Bramki na wyjeździe liczą się podwójnie – o tym wie każdy kibic piłki nożnej. Na wrogim terenie Andrzej Duda zapunktował, co sympatykom prawicy przysporzyło zapewne sporo satysfakcji.

Sama debata była chyba bardziej monotonna niż poprzednia. Była też zapewne mniej licznie oglądana i to przez odmienne audytorium. Właśnie to ustawiło wymianę poglądów, w której urzędujący prezydent próbował się ustawić w pozie kandydata lewicowego.
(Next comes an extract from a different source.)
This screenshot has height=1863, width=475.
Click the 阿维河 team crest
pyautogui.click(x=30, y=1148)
Poparcie dla ustawy przemocowej, poparcie dla in vitro, kompromisu w sprawie aborcji, otwarta wrogość do „państwa wyznaniowego i dyktatu Ewangelii” w życiu publicznym było kompromitujące dla głowy państwa, deklarującej się jako katolika i jasnym sygnałem dla wyborców.

Z tymże była to kompletnie chybiona kalkulacja. Puszczenie oka do lewicy to szansa zaledwie na kilka procent głosów. Poparcie prawicy – dwadzieścia kilka procent. Sztab prezydenta chyba się przeliczył. Zadarcie ze świtą Kukiza może kosztować Bronisława Komorowskiego kolejną kadencję.
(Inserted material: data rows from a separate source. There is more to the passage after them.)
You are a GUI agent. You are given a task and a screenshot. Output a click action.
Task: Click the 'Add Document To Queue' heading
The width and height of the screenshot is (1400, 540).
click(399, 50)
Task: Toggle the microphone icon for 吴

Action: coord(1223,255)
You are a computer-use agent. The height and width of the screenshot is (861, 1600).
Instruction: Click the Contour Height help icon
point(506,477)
Z debaty telewidzowie zapewne zapamiętają słabą Monikę Olejnik, która nie potrafiła zapanować nad początkiem spotkania. Symboliczną chorągiewkę prezydenta. Komorowski stracił także frankowiczów, nie udało mu się zagrać kartą antysemityzmu, co powinien zrozumieć już przy pierwszym starciu.

Było to potrzebne spotkanie. Polacy otrzymali wyraźny sygnał. Wybierają pomiędzy biernym prezydentem centrolewicy, a dynamicznym kandydatem prawicy. Polacy wyraźnie oczekują zmian. Jeśli nie zdarzy się „cud nad urną”, pierwsza powinna nastąpić już w niedzielę.